Several actors from this movie had previously appeared in the Power Rangers series. Sally Martin and Anna Hutchison both portrayed actual Rangers: Martin was the Blue Ranger (also named Tori Hanson) in 2003's Ninja Storm, and Hutchison was the Yellow Ranger in 2008's Jungle Fury. Additional actors in this film that appeared in Power Rangers include James Gaylyn (Ninja Storm, Dino Thunder, S.P.D, Operation Overdrive, RPM, Dino Super Charge and Beast Morphers), Geoff Dolan (Mystic Force, Samurai, Megaforce, and Ninja Steel), Sally Stockwell (Mystic Force), and Shin Koyamada (Wild Force).

This film contains so many martial arts sequences that Disney had to rate it TV-PG. Wendy Wu: Homecoming Warrior is the eighth DCOM to receive a TV-PG rating; before it were Tiger Cruise, Don't Look Under the Bed, Halloweentown, Halloweentown II: Kalabar's Revenge, Jett Jackson: The Movie, Mom's Got A Date With A Vampire, and Twitches.

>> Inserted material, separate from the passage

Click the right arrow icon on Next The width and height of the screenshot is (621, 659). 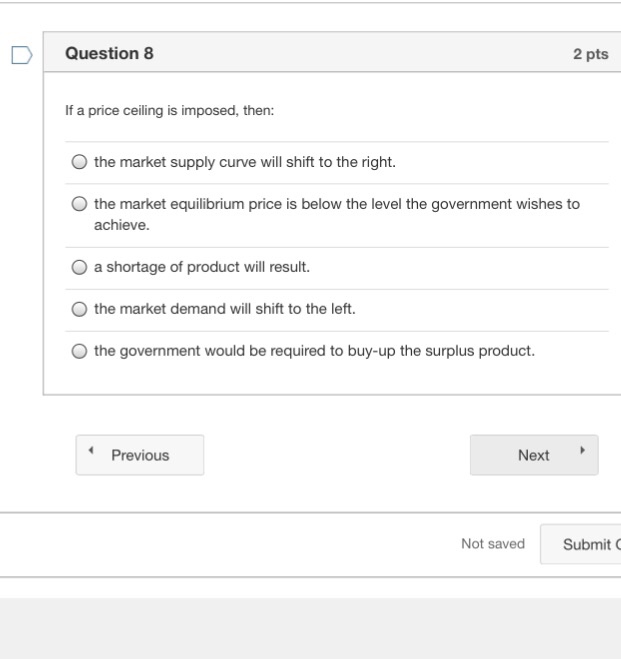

Song commuted during film breaks to film the second season of The Suite Life of Zack & Cody.

=== Setting ===
The movie takes place in the fictional city of Fair Springs, California. According to a local weather report that Wendy sees on TV, Fair Springs is located around the actual city of Modesto, California. The evil spirit Yan Lo is named after Yamarāja, the lord of death in Buddhist and Hindu philosophy. The name Yan Lo is a shortened Chinese transliteration of Yamarāja's name.

== Home media ==

Wendy Wu: Homecoming Warrior was released on DVD on October 24, 2006.

== Soundtrack ==
- "Go (Jump! Mix)"; performed by Jupiter Rising
- "Will it Go 'Round in Circles?"; performed by Orlando Brown
- "Dance Alone"; performed by Sweet James
- "Keepin' It"; performed by Drew Seeley

== Cancelled sequel ==
In October 2007, Variety reported a sequel to Wendy Wu: Homecoming Warrior. It was hinted in the DVD's alternate ending where Yan-Lo is revealed to be possessing the Wu family's dog, unbeknownst to everyone else. Filming would have been shot in early 2008, but the sequel was eventually cut from the schedule, and no further announcements have been made. The sequel to Wendy Wu: Homecoming Warrior has since been cancelled.